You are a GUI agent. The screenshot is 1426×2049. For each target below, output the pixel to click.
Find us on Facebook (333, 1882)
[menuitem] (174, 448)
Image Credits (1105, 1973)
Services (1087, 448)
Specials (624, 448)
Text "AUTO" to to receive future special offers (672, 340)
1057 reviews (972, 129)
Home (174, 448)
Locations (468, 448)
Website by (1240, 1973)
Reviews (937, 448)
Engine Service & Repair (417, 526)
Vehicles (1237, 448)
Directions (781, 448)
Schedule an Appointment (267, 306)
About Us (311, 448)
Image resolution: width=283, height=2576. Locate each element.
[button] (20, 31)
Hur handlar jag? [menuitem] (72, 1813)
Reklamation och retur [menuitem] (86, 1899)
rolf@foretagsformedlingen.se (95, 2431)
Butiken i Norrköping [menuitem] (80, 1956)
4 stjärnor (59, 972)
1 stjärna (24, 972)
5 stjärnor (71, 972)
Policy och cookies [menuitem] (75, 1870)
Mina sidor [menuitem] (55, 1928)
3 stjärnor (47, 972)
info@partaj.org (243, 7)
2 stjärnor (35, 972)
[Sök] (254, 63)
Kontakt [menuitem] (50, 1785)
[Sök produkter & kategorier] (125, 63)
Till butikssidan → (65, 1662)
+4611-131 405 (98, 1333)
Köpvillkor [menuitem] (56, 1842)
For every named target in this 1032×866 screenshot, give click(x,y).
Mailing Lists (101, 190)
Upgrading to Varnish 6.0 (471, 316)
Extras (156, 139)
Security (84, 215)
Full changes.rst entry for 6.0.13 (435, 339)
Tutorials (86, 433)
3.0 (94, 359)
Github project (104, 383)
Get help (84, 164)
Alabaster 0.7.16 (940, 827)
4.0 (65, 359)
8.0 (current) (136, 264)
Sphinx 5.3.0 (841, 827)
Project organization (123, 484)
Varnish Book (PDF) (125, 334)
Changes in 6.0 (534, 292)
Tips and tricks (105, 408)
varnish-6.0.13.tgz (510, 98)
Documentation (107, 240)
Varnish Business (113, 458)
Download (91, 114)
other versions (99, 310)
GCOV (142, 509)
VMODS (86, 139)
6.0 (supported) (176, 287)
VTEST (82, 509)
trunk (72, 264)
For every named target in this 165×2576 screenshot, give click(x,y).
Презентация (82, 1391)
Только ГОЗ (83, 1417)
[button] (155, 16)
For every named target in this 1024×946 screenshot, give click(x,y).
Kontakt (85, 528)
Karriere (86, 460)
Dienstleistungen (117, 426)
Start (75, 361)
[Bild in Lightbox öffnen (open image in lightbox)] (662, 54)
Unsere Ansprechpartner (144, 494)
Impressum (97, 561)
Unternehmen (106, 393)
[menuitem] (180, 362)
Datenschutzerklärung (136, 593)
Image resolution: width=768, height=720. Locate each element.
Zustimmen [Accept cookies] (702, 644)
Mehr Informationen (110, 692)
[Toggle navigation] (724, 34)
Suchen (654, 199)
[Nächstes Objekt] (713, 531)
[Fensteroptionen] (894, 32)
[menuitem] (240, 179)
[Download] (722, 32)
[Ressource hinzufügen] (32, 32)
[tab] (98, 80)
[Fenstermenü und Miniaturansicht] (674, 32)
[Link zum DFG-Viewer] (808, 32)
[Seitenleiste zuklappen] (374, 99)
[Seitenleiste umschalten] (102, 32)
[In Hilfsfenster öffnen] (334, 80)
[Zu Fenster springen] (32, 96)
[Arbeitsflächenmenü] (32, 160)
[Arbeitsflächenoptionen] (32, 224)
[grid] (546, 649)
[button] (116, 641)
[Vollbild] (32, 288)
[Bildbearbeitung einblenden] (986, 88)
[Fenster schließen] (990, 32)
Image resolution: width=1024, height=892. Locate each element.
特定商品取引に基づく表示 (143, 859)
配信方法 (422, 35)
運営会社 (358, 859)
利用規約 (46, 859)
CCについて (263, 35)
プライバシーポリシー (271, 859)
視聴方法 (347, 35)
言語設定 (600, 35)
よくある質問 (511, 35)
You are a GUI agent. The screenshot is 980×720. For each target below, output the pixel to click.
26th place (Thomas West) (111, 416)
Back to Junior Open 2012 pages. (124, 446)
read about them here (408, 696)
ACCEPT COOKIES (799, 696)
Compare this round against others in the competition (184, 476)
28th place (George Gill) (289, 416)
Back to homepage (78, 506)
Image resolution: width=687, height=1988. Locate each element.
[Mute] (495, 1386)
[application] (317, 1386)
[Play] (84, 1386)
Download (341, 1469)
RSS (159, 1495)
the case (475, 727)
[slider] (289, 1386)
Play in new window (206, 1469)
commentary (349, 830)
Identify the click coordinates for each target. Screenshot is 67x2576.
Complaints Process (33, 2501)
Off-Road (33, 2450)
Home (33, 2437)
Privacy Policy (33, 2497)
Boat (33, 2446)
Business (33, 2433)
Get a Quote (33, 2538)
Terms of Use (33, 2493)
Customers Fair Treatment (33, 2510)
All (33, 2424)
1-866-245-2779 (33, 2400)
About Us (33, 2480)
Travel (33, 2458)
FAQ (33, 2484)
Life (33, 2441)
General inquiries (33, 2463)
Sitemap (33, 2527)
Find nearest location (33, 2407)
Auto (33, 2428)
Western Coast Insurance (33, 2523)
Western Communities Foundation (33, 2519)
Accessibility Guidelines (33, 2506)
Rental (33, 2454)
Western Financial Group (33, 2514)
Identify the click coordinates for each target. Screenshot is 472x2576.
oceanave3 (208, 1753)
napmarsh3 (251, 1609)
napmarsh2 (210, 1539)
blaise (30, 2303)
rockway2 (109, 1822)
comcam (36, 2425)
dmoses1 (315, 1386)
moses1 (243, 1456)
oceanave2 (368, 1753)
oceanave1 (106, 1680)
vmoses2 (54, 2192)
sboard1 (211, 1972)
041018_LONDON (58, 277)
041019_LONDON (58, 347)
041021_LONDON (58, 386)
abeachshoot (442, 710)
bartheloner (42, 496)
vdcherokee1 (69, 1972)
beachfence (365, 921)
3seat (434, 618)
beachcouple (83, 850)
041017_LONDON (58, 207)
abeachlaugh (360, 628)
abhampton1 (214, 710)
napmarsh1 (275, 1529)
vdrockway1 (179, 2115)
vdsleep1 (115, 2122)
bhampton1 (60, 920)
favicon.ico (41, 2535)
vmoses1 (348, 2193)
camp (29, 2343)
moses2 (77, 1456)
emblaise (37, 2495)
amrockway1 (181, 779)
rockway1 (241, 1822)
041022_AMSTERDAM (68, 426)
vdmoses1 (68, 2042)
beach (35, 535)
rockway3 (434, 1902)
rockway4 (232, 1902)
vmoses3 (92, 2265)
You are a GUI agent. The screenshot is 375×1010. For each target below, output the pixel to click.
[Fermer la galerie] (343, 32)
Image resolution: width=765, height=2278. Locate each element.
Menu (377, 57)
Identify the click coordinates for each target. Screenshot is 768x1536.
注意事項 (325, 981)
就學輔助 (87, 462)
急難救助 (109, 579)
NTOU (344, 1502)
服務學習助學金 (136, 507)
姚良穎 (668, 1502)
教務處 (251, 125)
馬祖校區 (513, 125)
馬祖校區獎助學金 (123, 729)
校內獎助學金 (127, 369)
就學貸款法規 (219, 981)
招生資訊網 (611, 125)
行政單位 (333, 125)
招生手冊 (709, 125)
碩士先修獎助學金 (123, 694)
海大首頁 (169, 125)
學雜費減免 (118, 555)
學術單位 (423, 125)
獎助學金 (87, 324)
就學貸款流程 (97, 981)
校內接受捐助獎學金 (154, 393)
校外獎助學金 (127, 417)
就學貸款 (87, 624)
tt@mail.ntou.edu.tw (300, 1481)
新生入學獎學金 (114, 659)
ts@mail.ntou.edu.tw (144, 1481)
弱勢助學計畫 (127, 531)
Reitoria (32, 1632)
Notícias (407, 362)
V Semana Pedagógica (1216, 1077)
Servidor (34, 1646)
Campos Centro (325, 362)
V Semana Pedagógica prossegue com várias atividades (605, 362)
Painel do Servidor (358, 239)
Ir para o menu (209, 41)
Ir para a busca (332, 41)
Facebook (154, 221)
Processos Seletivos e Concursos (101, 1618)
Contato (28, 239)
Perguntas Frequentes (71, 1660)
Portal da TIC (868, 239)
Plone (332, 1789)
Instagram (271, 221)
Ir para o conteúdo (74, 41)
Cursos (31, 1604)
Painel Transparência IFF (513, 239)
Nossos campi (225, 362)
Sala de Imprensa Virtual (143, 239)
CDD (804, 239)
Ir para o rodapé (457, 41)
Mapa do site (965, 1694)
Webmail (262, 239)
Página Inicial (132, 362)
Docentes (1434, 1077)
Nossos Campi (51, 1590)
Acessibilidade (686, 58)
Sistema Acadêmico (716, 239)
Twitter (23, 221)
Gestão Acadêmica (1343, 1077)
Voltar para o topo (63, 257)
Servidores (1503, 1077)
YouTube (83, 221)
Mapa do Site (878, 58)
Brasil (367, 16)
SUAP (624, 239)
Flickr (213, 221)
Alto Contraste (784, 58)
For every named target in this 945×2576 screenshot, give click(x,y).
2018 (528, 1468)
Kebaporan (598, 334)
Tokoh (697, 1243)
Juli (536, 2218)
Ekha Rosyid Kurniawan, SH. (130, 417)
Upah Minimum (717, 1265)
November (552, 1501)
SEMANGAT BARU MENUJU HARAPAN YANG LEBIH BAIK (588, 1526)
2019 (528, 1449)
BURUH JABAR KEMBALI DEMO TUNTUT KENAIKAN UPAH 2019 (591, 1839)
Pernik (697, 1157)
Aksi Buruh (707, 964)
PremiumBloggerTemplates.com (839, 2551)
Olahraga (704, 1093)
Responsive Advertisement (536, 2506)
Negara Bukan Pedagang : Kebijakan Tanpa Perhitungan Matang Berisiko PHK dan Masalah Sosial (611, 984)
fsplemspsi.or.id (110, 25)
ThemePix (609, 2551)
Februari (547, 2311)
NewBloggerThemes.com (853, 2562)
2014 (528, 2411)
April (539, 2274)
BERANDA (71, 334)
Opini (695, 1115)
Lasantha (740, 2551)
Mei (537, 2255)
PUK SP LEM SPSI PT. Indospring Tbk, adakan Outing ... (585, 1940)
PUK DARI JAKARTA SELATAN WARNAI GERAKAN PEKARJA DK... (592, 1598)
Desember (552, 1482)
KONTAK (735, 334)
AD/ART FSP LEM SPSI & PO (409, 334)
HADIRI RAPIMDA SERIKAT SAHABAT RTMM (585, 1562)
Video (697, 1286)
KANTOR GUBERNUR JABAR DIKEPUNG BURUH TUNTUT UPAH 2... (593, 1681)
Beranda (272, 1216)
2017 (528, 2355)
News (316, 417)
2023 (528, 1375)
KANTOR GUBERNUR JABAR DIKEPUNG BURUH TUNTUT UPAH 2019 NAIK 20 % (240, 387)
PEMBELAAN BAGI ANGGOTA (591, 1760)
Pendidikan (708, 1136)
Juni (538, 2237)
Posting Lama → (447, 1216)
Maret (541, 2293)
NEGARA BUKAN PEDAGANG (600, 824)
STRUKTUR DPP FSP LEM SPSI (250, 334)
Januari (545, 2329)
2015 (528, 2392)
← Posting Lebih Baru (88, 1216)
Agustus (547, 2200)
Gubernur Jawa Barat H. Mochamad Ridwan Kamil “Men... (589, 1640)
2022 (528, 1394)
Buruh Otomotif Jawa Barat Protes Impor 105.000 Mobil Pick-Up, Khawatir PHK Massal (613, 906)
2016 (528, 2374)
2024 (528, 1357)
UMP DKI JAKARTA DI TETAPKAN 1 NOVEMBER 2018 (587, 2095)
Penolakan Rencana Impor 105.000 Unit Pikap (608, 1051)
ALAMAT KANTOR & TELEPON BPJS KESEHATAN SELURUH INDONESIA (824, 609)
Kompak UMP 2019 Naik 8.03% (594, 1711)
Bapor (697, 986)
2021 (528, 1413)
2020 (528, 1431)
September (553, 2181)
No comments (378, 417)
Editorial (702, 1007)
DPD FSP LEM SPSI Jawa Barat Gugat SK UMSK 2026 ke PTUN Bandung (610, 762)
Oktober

*****

To do:
Copy out the lines exactly, starting at the first line of the records and ending at the line that contains "Tips and tricks (105, 408)", with both included.

Solution:
You are a GUI agent. The screenshot is 1426×2049. For each target below, output the pixel to click.
Find us on Facebook (333, 1882)
[menuitem] (174, 448)
Image Credits (1105, 1973)
Services (1087, 448)
Specials (624, 448)
Text "AUTO" to to receive future special offers (672, 340)
1057 reviews (972, 129)
Home (174, 448)
Locations (468, 448)
Website by (1240, 1973)
Reviews (937, 448)
Engine Service & Repair (417, 526)
Vehicles (1237, 448)
Directions (781, 448)
Schedule an Appointment (267, 306)
About Us (311, 448)
Image resolution: width=283, height=2576. Locate each element.
[button] (20, 31)
Hur handlar jag? [menuitem] (72, 1813)
Reklamation och retur [menuitem] (86, 1899)
rolf@foretagsformedlingen.se (95, 2431)
Butiken i Norrköping [menuitem] (80, 1956)
4 stjärnor (59, 972)
1 stjärna (24, 972)
5 stjärnor (71, 972)
Policy och cookies [menuitem] (75, 1870)
Mina sidor [menuitem] (55, 1928)
3 stjärnor (47, 972)
info@partaj.org (243, 7)
2 stjärnor (35, 972)
[Sök] (254, 63)
Kontakt [menuitem] (50, 1785)
[Sök produkter & kategorier] (125, 63)
Till butikssidan → (65, 1662)
+4611-131 405 (98, 1333)
Köpvillkor [menuitem] (56, 1842)
For every named target in this 1032×866 screenshot, give click(x,y).
Mailing Lists (101, 190)
Upgrading to Varnish 6.0 (471, 316)
Extras (156, 139)
Security (84, 215)
Full changes.rst entry for 6.0.13 (435, 339)
Tutorials (86, 433)
3.0 (94, 359)
Github project (104, 383)
Get help (84, 164)
Alabaster 0.7.16 (940, 827)
4.0 (65, 359)
8.0 (current) (136, 264)
Sphinx 5.3.0 (841, 827)
Project organization (123, 484)
Varnish Book (PDF) (125, 334)
Changes in 6.0 (534, 292)
Tips and tricks (105, 408)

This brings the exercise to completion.